TRY IT – Consider the entries below. Count the lines holding the string "France" and state the number only.

RECORD EXCERPTS –
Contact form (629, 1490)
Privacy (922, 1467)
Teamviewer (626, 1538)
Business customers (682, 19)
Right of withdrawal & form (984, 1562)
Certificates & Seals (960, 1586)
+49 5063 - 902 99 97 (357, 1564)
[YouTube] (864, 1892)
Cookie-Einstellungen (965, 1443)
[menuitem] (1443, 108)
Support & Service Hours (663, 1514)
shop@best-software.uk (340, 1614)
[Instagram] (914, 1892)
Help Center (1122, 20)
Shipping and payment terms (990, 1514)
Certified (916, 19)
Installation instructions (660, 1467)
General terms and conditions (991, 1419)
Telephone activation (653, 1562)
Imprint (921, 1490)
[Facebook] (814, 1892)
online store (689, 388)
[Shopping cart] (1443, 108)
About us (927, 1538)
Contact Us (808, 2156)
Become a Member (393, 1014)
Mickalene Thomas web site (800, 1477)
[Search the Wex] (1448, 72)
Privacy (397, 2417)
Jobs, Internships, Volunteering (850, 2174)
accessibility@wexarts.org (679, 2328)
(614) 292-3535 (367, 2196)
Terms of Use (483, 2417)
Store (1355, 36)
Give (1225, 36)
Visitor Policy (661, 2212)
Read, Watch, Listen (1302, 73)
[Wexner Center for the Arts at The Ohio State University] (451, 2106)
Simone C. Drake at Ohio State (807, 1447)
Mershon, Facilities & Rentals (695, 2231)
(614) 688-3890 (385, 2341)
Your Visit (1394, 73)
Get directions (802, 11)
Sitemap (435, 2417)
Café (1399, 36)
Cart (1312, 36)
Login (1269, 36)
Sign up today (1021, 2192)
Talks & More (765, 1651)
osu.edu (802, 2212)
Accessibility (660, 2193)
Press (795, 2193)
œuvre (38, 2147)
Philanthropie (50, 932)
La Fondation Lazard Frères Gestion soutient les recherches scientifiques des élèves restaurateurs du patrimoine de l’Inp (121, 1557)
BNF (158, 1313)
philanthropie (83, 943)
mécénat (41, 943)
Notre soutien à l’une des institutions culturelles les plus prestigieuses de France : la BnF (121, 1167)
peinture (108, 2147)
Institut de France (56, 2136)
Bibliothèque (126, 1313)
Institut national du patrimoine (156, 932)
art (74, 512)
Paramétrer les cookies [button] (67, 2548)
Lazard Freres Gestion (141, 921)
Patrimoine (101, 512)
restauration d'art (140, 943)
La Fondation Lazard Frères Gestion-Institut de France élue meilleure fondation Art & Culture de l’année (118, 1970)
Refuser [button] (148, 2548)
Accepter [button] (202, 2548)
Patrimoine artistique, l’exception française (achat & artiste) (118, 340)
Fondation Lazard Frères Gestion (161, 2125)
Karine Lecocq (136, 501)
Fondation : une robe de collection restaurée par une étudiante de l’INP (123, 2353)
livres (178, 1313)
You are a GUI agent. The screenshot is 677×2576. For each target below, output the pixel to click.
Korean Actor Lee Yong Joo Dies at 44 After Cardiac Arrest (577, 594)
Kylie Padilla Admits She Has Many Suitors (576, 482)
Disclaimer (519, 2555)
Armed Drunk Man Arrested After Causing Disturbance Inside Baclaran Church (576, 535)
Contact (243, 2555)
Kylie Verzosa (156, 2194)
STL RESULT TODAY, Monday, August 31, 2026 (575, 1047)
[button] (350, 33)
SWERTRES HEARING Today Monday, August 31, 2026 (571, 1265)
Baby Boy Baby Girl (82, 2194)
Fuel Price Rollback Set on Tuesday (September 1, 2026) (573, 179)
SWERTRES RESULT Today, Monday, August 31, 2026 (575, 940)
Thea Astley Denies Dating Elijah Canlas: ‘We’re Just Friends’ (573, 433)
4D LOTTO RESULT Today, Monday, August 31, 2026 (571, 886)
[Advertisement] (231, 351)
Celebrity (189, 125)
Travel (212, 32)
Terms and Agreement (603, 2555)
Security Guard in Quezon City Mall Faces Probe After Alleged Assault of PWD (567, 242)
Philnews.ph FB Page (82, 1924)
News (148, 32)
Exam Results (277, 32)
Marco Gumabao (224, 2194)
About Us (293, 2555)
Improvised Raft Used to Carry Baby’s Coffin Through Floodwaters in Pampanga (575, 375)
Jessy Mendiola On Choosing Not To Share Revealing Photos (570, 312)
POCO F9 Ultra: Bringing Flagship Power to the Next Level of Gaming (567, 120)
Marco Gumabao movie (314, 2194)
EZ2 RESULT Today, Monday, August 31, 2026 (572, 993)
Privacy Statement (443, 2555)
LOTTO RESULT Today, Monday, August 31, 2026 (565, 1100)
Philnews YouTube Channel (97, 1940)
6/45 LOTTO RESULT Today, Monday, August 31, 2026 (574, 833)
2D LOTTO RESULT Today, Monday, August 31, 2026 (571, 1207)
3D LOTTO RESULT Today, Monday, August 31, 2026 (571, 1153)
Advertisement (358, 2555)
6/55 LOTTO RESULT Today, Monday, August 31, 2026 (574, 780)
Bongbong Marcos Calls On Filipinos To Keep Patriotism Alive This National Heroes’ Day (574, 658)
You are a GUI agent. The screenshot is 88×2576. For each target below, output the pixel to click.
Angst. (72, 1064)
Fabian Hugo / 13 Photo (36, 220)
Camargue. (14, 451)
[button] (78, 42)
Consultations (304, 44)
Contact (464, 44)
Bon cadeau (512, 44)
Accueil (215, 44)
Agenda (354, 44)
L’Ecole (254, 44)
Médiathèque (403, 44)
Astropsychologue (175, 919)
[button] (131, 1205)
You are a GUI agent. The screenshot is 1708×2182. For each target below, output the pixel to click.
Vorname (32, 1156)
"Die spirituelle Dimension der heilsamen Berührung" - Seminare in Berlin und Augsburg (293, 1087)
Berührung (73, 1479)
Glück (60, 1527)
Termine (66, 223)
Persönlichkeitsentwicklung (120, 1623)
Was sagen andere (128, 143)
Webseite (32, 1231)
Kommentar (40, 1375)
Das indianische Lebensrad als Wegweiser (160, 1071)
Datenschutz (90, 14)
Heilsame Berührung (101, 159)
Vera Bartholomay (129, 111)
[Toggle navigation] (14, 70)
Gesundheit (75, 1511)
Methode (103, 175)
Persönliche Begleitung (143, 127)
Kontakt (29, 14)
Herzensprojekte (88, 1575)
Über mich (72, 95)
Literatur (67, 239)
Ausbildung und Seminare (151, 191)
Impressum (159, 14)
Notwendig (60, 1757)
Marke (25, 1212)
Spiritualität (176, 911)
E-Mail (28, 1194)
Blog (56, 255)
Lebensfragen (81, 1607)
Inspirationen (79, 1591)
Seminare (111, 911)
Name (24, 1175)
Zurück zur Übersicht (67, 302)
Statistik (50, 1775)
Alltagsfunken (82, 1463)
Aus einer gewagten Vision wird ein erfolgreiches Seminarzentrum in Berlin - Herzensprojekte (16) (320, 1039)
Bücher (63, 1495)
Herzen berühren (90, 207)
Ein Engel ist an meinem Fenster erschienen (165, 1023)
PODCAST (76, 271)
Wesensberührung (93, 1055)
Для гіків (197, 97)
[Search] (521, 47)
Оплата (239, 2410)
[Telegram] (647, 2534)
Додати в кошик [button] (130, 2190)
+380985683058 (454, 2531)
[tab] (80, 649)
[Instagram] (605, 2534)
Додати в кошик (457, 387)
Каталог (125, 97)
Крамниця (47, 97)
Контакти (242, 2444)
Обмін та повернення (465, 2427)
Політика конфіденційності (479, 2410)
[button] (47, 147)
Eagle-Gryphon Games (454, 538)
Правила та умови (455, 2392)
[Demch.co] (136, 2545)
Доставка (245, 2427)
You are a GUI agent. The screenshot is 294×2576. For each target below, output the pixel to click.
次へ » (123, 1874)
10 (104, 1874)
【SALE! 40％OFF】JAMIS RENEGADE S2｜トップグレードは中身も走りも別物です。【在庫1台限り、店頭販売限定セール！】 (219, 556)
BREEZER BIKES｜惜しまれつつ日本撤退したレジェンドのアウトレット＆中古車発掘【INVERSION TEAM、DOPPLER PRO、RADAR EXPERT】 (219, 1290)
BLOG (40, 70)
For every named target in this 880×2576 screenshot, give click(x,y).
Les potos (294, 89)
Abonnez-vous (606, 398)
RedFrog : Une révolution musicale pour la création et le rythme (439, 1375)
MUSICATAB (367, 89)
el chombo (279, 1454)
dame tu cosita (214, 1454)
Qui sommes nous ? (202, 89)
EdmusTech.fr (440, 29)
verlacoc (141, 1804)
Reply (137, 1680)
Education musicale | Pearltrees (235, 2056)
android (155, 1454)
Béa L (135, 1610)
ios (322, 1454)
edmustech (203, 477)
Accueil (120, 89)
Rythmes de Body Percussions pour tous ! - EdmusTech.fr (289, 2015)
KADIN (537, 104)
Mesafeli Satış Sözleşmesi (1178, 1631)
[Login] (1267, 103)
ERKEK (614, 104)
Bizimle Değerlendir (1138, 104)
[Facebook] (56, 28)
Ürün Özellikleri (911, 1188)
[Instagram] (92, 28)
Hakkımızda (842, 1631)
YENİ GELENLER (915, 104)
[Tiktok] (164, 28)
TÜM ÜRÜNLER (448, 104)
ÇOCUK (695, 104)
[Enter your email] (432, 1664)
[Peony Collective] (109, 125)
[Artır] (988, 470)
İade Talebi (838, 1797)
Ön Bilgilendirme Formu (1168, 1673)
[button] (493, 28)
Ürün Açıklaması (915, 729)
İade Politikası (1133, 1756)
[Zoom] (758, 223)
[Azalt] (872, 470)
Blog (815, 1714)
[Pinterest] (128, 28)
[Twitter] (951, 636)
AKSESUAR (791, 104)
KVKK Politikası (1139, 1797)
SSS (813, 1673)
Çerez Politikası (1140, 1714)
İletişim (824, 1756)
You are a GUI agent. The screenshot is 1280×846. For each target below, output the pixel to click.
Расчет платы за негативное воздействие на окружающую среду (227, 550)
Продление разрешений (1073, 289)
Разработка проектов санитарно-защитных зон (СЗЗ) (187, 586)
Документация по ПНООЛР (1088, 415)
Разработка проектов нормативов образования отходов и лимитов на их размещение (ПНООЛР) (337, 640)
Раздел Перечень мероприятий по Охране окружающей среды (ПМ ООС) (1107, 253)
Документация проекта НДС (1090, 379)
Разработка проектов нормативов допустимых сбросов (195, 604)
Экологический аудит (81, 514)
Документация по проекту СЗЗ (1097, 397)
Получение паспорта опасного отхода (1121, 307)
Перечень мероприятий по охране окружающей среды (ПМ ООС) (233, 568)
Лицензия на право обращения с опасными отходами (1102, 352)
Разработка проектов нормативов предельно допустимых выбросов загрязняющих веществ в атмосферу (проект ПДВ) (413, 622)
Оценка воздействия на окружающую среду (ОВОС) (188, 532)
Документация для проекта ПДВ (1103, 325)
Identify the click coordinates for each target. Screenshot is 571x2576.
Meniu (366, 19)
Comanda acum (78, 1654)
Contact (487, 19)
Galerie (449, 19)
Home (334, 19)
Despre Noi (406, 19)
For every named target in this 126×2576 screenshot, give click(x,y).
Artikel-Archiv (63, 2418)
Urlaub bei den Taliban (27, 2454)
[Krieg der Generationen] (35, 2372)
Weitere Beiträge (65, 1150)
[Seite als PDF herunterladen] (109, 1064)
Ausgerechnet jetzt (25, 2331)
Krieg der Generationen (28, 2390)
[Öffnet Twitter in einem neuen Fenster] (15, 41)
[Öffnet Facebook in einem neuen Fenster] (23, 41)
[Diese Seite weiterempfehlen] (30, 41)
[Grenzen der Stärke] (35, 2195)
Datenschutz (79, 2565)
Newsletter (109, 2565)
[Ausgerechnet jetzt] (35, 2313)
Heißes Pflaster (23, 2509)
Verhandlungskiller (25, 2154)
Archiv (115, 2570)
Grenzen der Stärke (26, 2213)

EXPECTED OUTPUT – 3